Kate menarik diri dan meluncur turun di tubuh Charlie, mendaratkan cubitan kecil dan gigitan sepanjang punggung tulang rusuknya. Sebelum mulut Kate berhenti disekeliling kemaluannya, Charlie menyeret Kate kembali untuk menangkupkan wajah Kate dengan tangannya. Ketika bibir selembut satin Kate membuka sekaligus untuk lidah Charlie, Charlie mengerti seberapa dekat dia datang untuk mengacaukan hal ini, betapa beruntungnya Charlie, Kate masih berada dalam pelukannya dan tidak menyuruhnya untuk enyah atau bahkan melaporkannya kepada polisi. Charlie menginginkan Kate selamanya dan pikiran itu membuat hatinya pedih.
"Maafkan aku," gumam Charlie.
"Kau tidak perlu terus-terusan meminta maaf." Kate menjilat kembali kearah dada Charlie.

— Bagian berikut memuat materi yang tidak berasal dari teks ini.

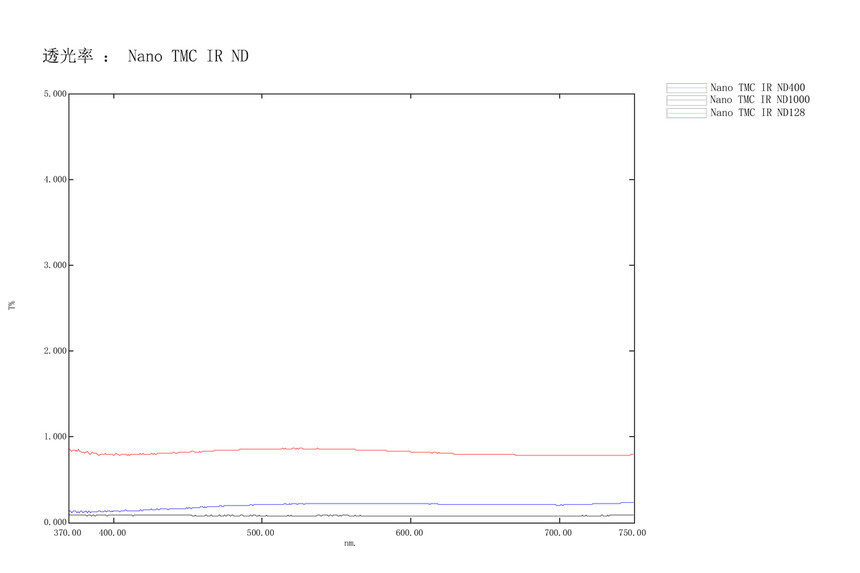
Task: Click the 5.000 y-axis tick label
Action: 54,94
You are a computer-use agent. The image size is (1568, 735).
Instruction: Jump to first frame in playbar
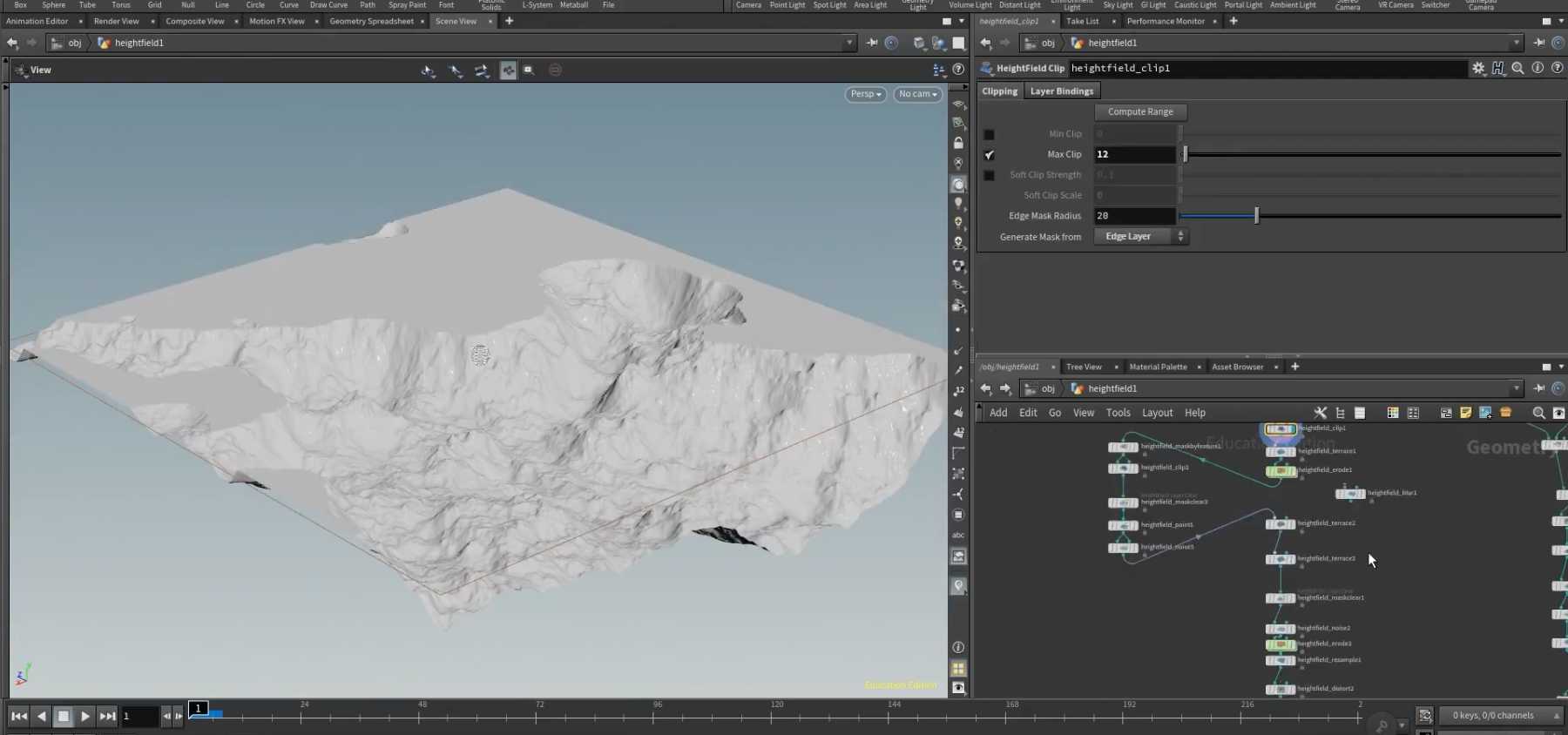(x=19, y=716)
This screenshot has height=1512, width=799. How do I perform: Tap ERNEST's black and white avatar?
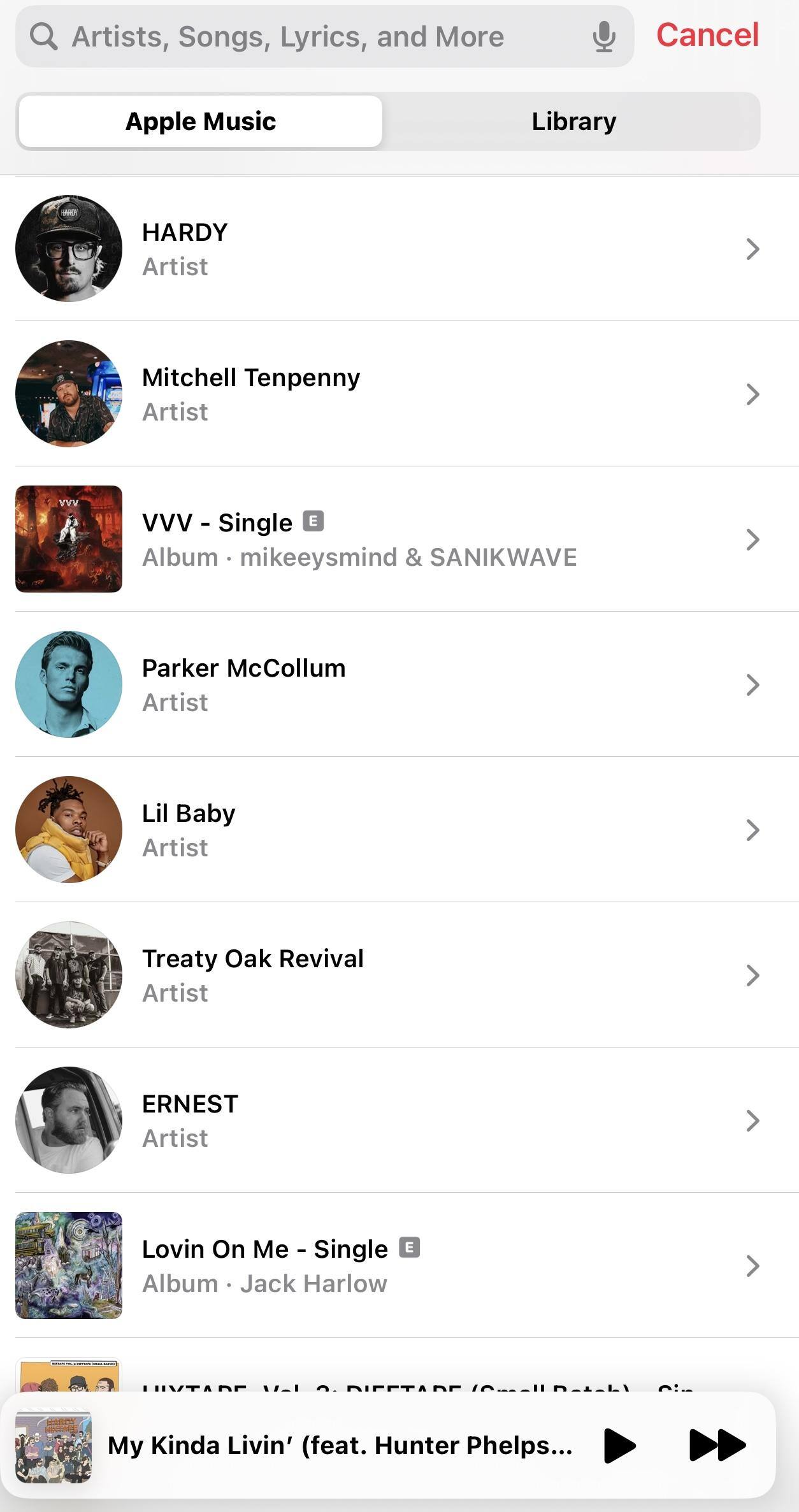tap(69, 1120)
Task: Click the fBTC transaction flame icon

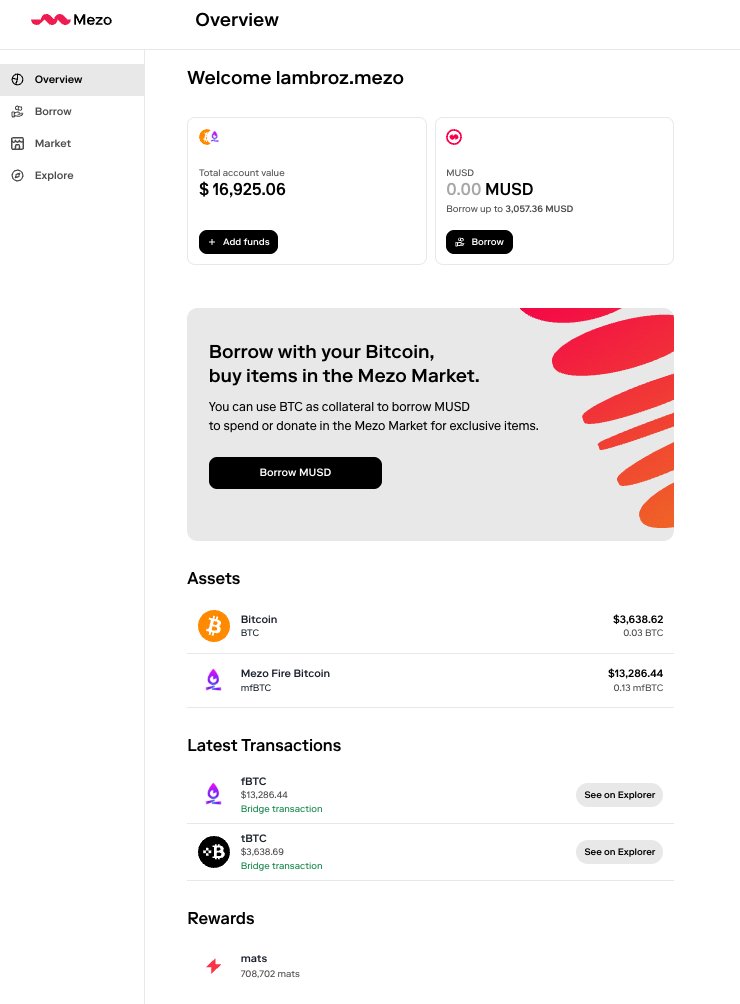Action: pyautogui.click(x=214, y=794)
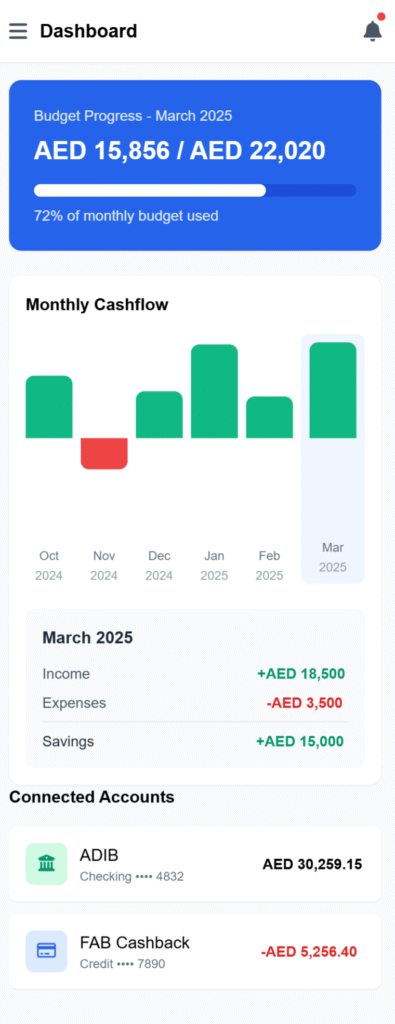Open the Budget Progress March 2025 card

click(195, 165)
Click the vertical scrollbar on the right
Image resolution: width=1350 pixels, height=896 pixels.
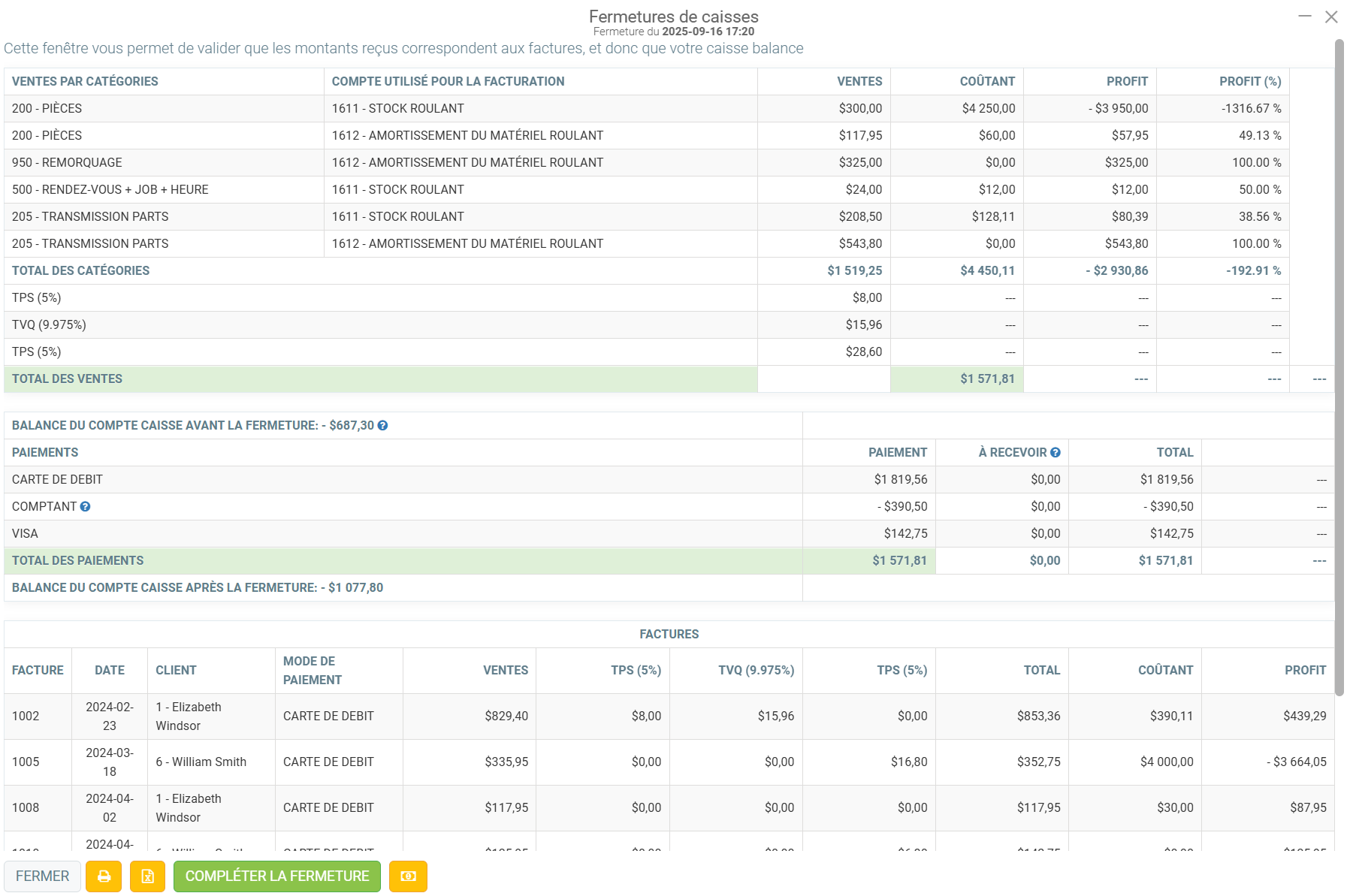pos(1339,368)
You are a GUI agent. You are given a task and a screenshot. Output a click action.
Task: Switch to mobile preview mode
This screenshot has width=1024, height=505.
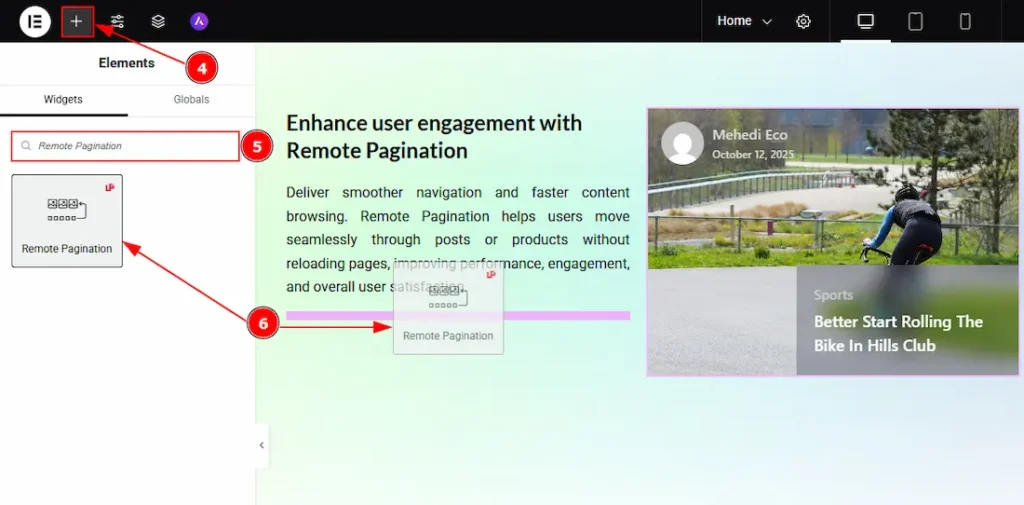[965, 21]
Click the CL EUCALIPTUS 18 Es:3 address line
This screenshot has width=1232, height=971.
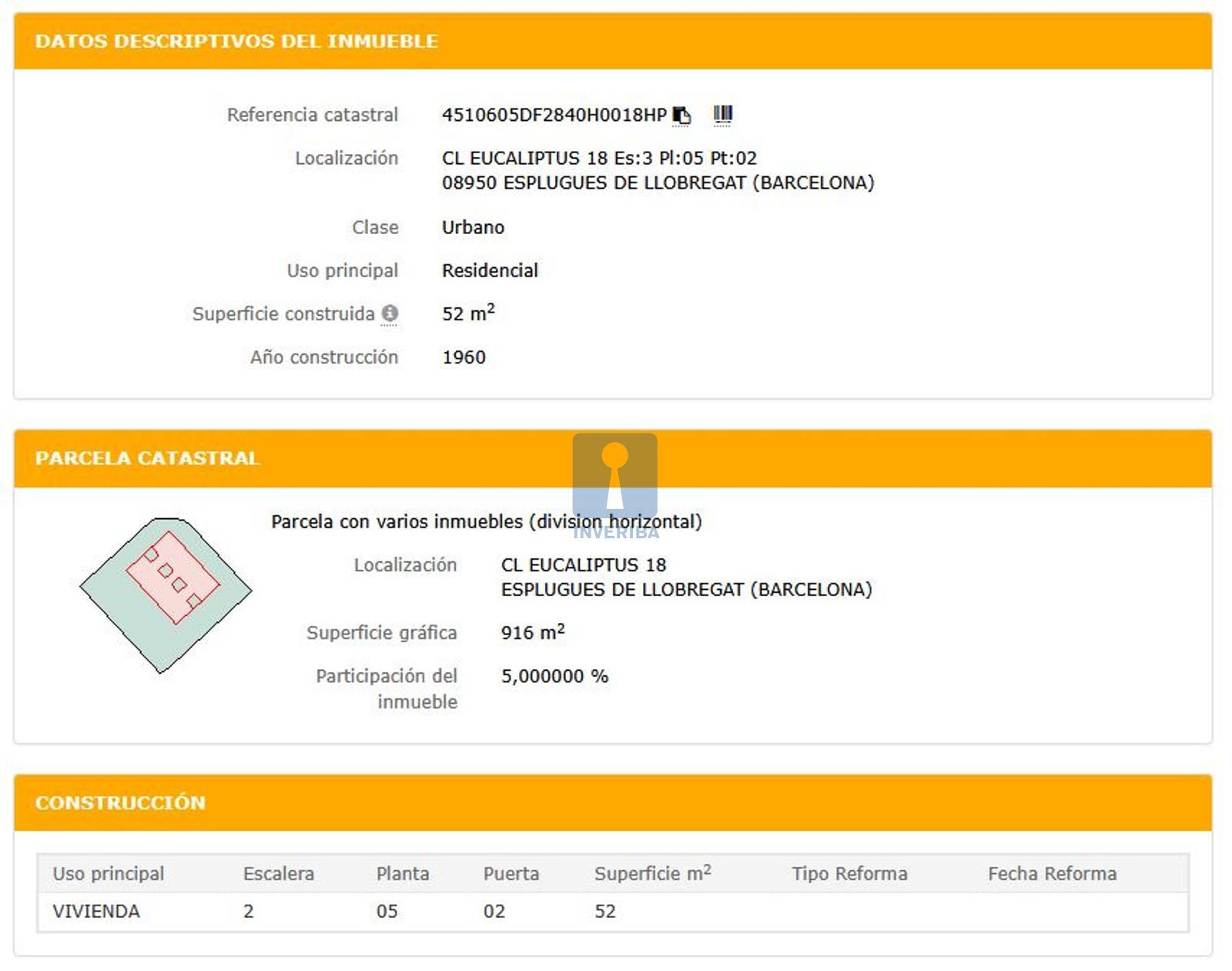pos(599,159)
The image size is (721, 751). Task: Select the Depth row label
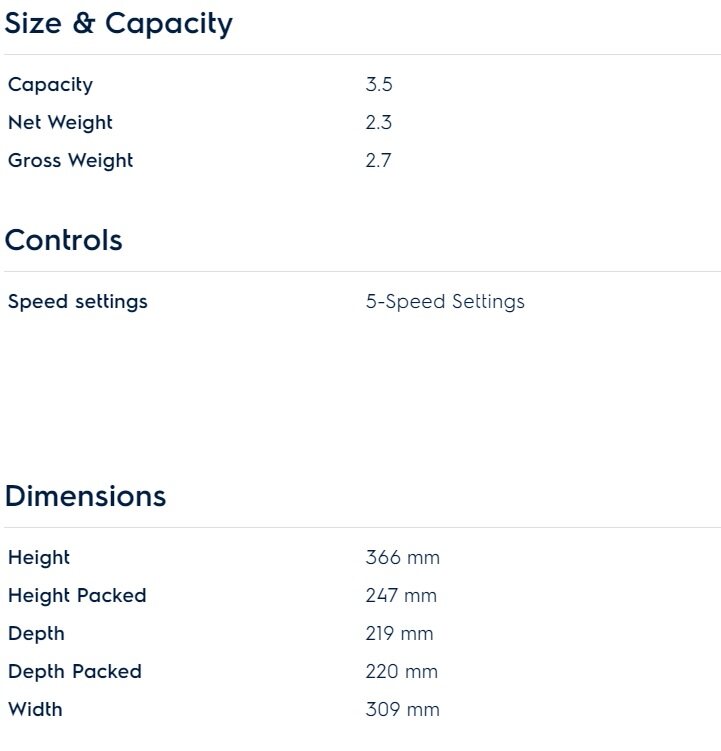coord(36,634)
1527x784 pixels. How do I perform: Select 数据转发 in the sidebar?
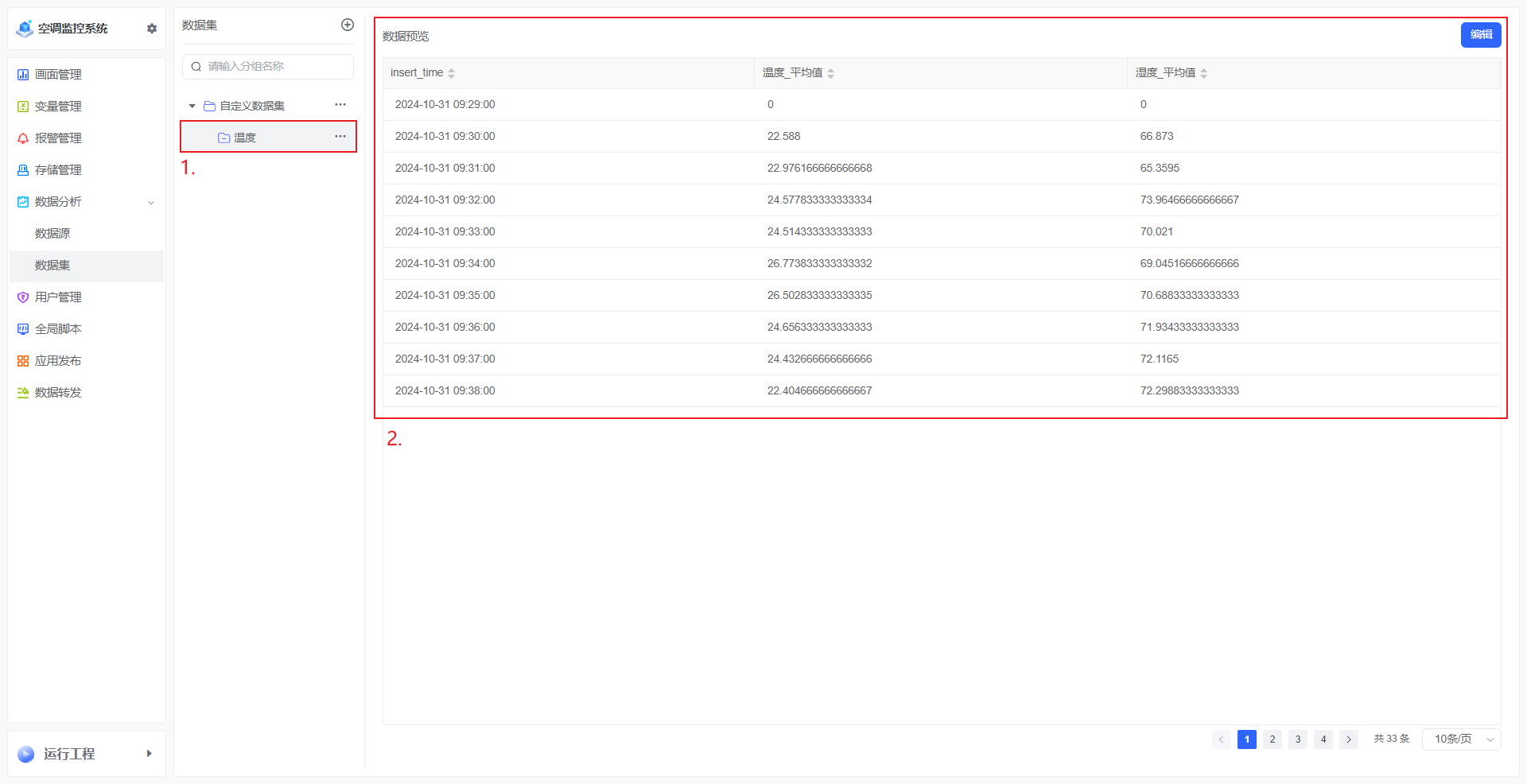pos(58,393)

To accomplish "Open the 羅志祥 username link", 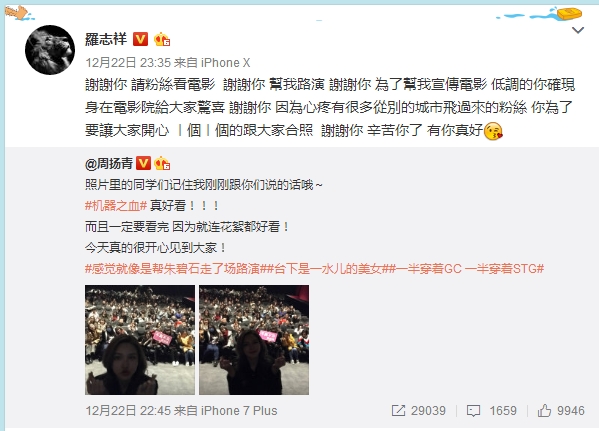I will pos(106,39).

"Ya, aku minta maaf." Charlie mengangkat kepala Kate untuk melihat matanya. "Kau sangat berarti bagiku dan aku tahu aku hampir menghancurkan segalanya. Aku malu pada diriku sendiri."
"Aku bisa menghentikanmu."
"Bisakah?" Tanya Charlie. "Bagaimana jika kau telah mencoba dan aku tetap meneruskannya?" Kate meluncurkan dan meletakkan tangannya di leher Charlie.
"Charlie, kau mengalami hari yang mengerikan. Seseorang yang kau cintai, seseorang yang mencintaimu, mengatakan hal yang mengerikan dan kau menyerang. Tidak masalah jika kau menyerangku. Itulah yang sudah aku coba jelaskan. Ada sesuatu tentang aku yang membuat "
Charlie duduk begitu cepat, gelombang air tumpah ke sisi bak mandi.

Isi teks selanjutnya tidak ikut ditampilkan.